From nearly fired, to a perennial CFP contender: The Dabo Swinney Story

In his 3rd full season as HC Clemson won 10 games and the ACC for the first time in 30 years

They also had one of the worst late-season collapses I've ever seen. They were in the conversation about the national title game and ranked #5, and then lost 3 of their last 4. And none of those losses were even close--they were all embarrassing ass-whoopings. The one win was a come-from-behind victory against a mediocre Wake Forest team, and even then they would have blown their shot at winning the division if FSU hadn't inexplicably choked at home against Virginia at the end of the season.

They seemed to have gotten the ship righted and looked good in the ACC championship game, but then put up one of the worst bowl performances in history. Clemson is the reason that Army's ridiculous showing this bowl season only tied the record for points scored in a bowl game.

If you just look at the number of wins and the fact that Clemson won the ACC in 2011, yeah, it looks like a great season. But that was basically a season-long example of Clemsoning, going 8-0 and getting to #5 when playing against the toughest part of the schedule, then looking like the worse team on the field in 5 of the last 6 games and putting up such a pathetic showing in the bowl game that they were making jokes about it on Game Day the next season.

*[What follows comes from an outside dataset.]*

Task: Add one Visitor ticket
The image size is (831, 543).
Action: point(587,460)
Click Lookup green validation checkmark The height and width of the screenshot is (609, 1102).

At a school that hadn't seen a conference title in 20 years, that season was enough to take some of the heat off. At a school with actual real expectations, an utterly embarrassing late-season collapse a year after an abysmal showing might still have been enough to show him the door. Or a school that isn't in a soft enough division that you can lose 3 of your last 4 and still be in the running for a BCS bowl.

2011 cooled off some of the calls for him to be fired, but by no means all of them. A lot of people were very conflicted. I think it helped take heat off him when Kevin Steele ended up being the scapegoat for the Orange Bowl debacle, but that shit wasn't just on the defense. That was a complete teamwide meltdown, which is squarely on the head coach. Kevin Steele may have been the reason we couldn't stop West Virginia, but it wasn't the defense's fault that Clemson had 5 straight possessions in that game that totaled 14 plays for 1 total yard and two turnovers. That was an entire team just quitting on the coach in a major bowl game.

I will readily admit that I thought we'd seen the ceiling with Dabo around 2011-2014. Getting 10-win seasons because we only play 2-3 good teams in a year, being competitive in the conference, occasionally sneaking into the title game if FSU slips up or going to the Orange Bowl if the ACC champ plays for the national title or something. I was amazed that he managed to put together what he did in 2015, and I continue to be amazed that it has been sustained instead of just being a flash in the pan.

But, back to the main point, I'm not sure I agree that a team that really wants to be seriously competitive, and hasn't been starved for any success for two decades, would necessarily keep him around after 2011. That season hardly felt like "winning a title" so much as "Clemsoning it later than usual." An awful season followed by an embarrassing collapse and an 0-3 run against your biggest rival might not get you fired everywhere, but it could well get you fired some places.